|Sautéed Vegetable and Chicken Pasta |
Author: Leslie Green - The Hungry Housewife
Prep time: 10 mins
Cook time: 20 mins
Total time: 30 mins
A delicious sauteed vegetable and chicken pasta with a light sauce
- 8 oz. Baby Bella Mushrooms, chopped
- 1 medium Red Onion, sliced
- 4 Garlic Cloves, minced
- 1 zucchini, chopped
- 1 yellow squash, chopped
- 1 pint Cherry Tomatoes
- 1 1/2 pound Boneless, Skinless, Chicken Breast, cubed
- 2 tablespoon Olive Oil, divided
- 1/2 teaspoon Coarse Kosher Salt
- 1/2 teaspoon Pepper
- 1 teaspoon Italian Seasoning
- 1/2 teaspoon dried rosemary
- 2 1/2 cups Chicken Stock
- 2 1/2 tablespoons Corn Starch
- Juice of one Lemon
- 9 oz. Spinach
- 14.5 oz Barilla Plus Multi Grain Pasta, cooked to package directions
- In a medium bowl, add the chicken, 1 tablespoon oil, salt,pepper, Italian Seasoning and rosemary. Toss to incorporate and set aside.
- In large 12" skillet over medium heat, add the chicken and cook until no longer pink in the middle, about 8-10 minutes. Remove the chicken and set aside.
- In the same skillet, over medium heat, add 1 tablespoon oil.

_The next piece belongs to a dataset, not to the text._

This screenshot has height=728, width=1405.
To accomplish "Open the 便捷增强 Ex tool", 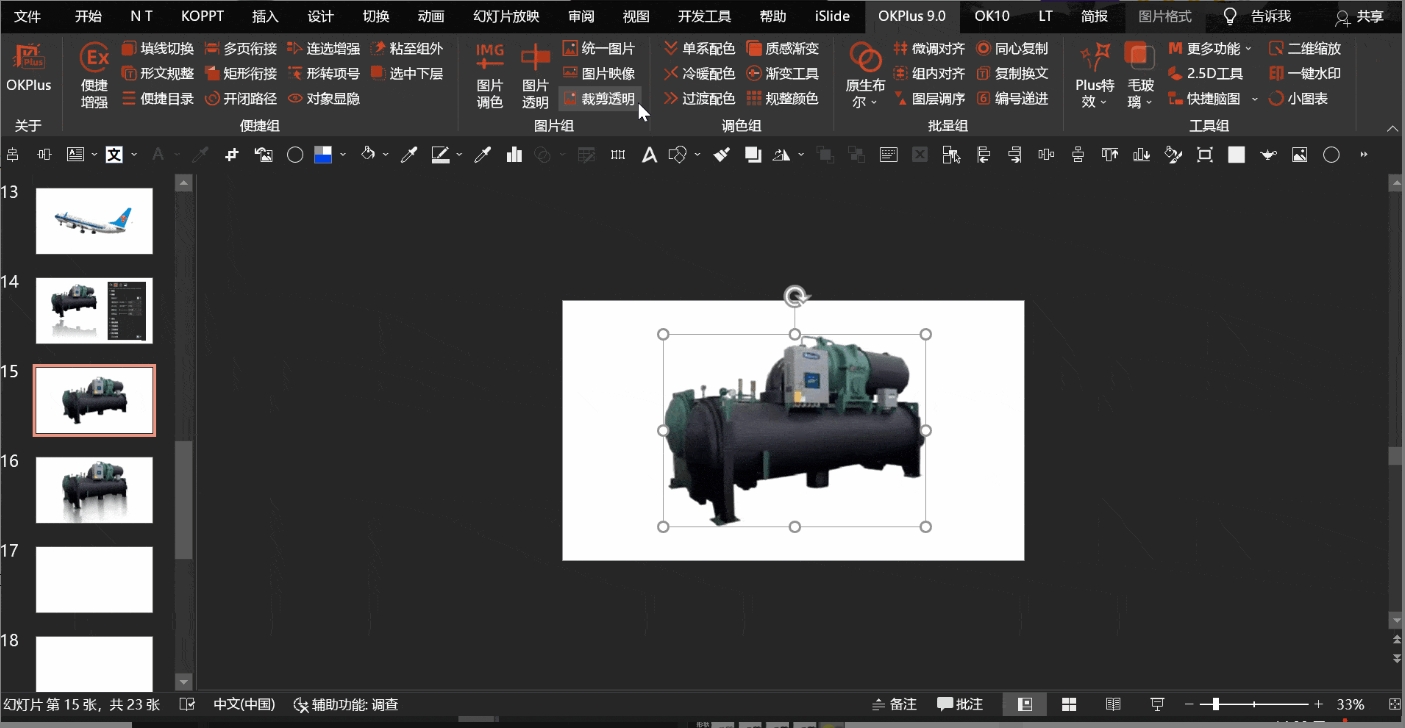I will [94, 74].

- Sautee onions and mushrooms until onions are translucent, about 5 minutes.
- Add the tomatoes ,zucchini and squash, cook until the tomatoes start to pop open a bit.
- Add the garlic and cook for an additional minute.
- Add the chicken and any juices that accumulated in the bowl back into the pan.
- In a large measuring cup, mix together the chicken stock, corn starch and lemon juice.
- Add the chicken stock mixture to the pan and bring to a light boil until it thickens to your liking.
- Add the spinach and allow it to wilt down.
- Add the cooked pasta, stir to combine and season with salt and pepper to your liking.
Use a BIG 12" skillet....This make A LOT of food!